→ Supplied passage:
-- Opening Marker --
After minimal rainfall last year, the McVeigh family in Queensland, Australia, planted just one paddock of cotton on their parched property this summer, about 5% of the usual amount.
“It’s been one of the worst summers in history for us,” said Matt McVeigh, whose family has grown cotton and other crops in the Darling Downs area in the south of the state for about 120 years. “A lot of people are very happy to see 2019 behind us,” he said in an interview.
Australia’s devastating drought is expected to slash the country’s cotton output in 2020 as farmers plant the smallest area in more than 40 years.
Cotton is just one of the nation’s landmark primary industries being scarred by drought, after the country experienced the warmest and driest year on record in 2019. The sheep flock is now the smallest in more than 100 years, according to Meat & Livestock Australia, while this year’s wine grape crush could drop by as much as 15%, Australian Grape & Wine forecasts.
The cotton area is expected to slump by 82% to 61,000 hectares in the 2019-2020 season, according to the Australian Bureau of Agricultural and Resource Economics and Sciences on low supplies of irrigation water and soil moisture. That would be the lowest since 1978-1979 when 50,000 hectares were planted.
“It’s directly related to water,” said Cotton Australia Chief Executive Adam Kay. “When there’s no water for irrigation, our growers don’t plant cotton.” Most of the cotton planted this year will be watered by underground supplies, which are less variable than surface water, he said.
Australia was the world’s third largest cotton exporter in 2018-2019, behind the U.S. and Brazil, according to data from the U.S. Department of Agriculture. The value of exports is expected to slump to A$890 million ($588 million) in 2019-2020, well below the A$2.56 billion in 2018-2019, Abares forecast in December.
-- Closing Marker --
→ Data below:
-- Opening Marker --
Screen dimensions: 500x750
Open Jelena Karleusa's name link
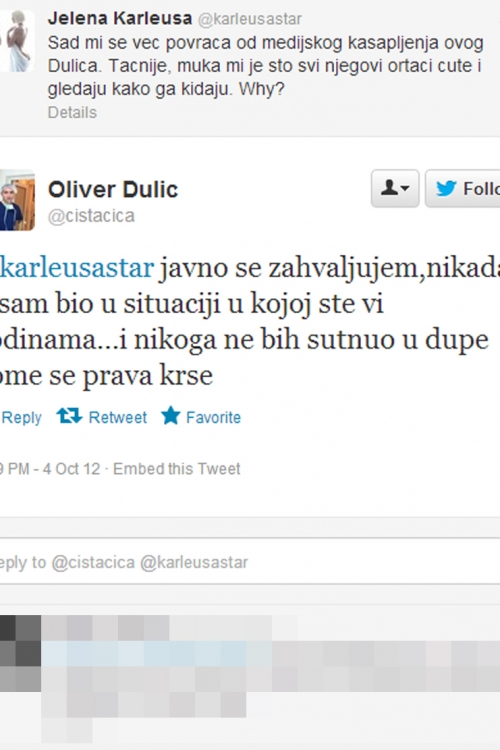tap(120, 19)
-- Closing Marker --
→ Study questions:
1. Translate into Spanish this sentence from the article on Australia's drought-stricken cotton crop: "Australia’s devastating drought is expected to slash the country’s cotton output in 2020 as farmers plant the smallest area in more than 40 years."
2. Carry on the article on Australia's drought-stricken cotton crop from its final sentence.
The material presented after the article on Australia's drought-stricken cotton crop bears no relation to it.

→ Task-by-task outputs:
1. Se espera que la devastadora sequía de Australia reduzca drásticamente la producción de algodón del país en 2020, ya que los agricultores siembran la menor superficie en más de 40 años.

2.
Empty dams and dry soil aren’t the only challenges. The coronavirus outbreak is delaying transportation in the key Chinese market and concern is mounting that factory closures there will weigh on demand.
There’s definitely a big slowdown in the factories and mills in China. That is a concern,” Kay said. “China is a massive customer for Australian cotton so we want this situation to resolve itself as quickly as possible.”
Australian cotton exports to China have not been significantly affected so far, because the first quarter of the year is typically slow for shipments, according to the Australian Cotton Shippers Association.That could change if the supply chain is not back to normal by the end of March.
Still, back in the Darling Downs, things are looking up. The McVeighs received more rain in January than in the whole of 2019, and the once brown hills are looking green. But the downpour came too late for most summer crops, so the benefits will only flow through producers in 12 to 18 months. And more rain is needed to improve soil moisture before winter planting, McVeigh said.
“You don’t get one rainfall event and things change overnight,” he said, adding that increasingly negative sentiment surrounding the cotton industry and its use of water for irrigation had also been mentally tough on producers. “There’s a lot of people struggling.